Upswing’s latest venture is an elegant, powerful portrait of loss, longing and a crisis of identity.
This cross-discipline amalgamation of aerialism, animation and dance was partly inspired by the feelings of dislocation and disorientation experienced by creator Vicki Amedume after arriving in the UK as a young girl. Expanding on this to convey a broader sense of disconnectedness and isolation, Fallen is the story of a woman taken from her family and incarcerated as she awaits ‘processing’, coming to terms with her new life and with her grief. The audience accompanies her on her journey of anguish and acceptance and we are drawn into her fitful fantasies as she dreams of the son she’s left behind.
Rather than follow a traditional storyline, Fallen is a series of vignettes, of visual images that convey an overall impression of a psychological state. The movement of the piece is symbiotic with Jules Maxwell’s atmospheric soundscape; harsh, chaotic, electrical discordances that complement the woman’s distress or confusion give way to lyrical chords and smooth cadences to accompany her more fluid, dreamlike motion. Lead artist Sera Adetoun gives a strong performance, both physically and emotionally. Whether lifting partner Garry Benjamin with as much ease as he does her, or effortlessly scaling aerial silks like a cat, she remains emotionally alive and responsive.
Amedume’s employment of circus techniques proves effective as an expressive aide to storytelling. The harness is used alternately to exaggerate and to restrict movement, creating a sense of fantasy and of dreams. One particularly poetic use sees the son suspended in the air as his mother is grounded, forever beyond reach of her outstretched hands. Likewise, there’s some beautiful imagery involving the silks – though the occasional wobble betrays the lead performers’ lack of formal circus training.
There are some lovely moments in this largely sensory experience.
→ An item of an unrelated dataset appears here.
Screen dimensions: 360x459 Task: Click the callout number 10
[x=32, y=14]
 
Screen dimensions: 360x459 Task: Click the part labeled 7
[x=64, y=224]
It bursts into life in an explosion of energy: we hear bare feet running across the stage, the unexpected zip of a wire, and suddenly the lights slam on to reveal Adetoun’s character suspended horizontally from the ceiling, limbs stretched in every direction, frozen in animation. Ultimately, however, it never really lives up to the promise of its dramatic opening and the choreography feels rather repetitive before long. Because the scope is limited to the intensive exploration of an emotional space, the story doesn’t develop. As a pure, physical expression of a state, it fulfils its brief, but I would have appreciated a bit more in the way of narrative.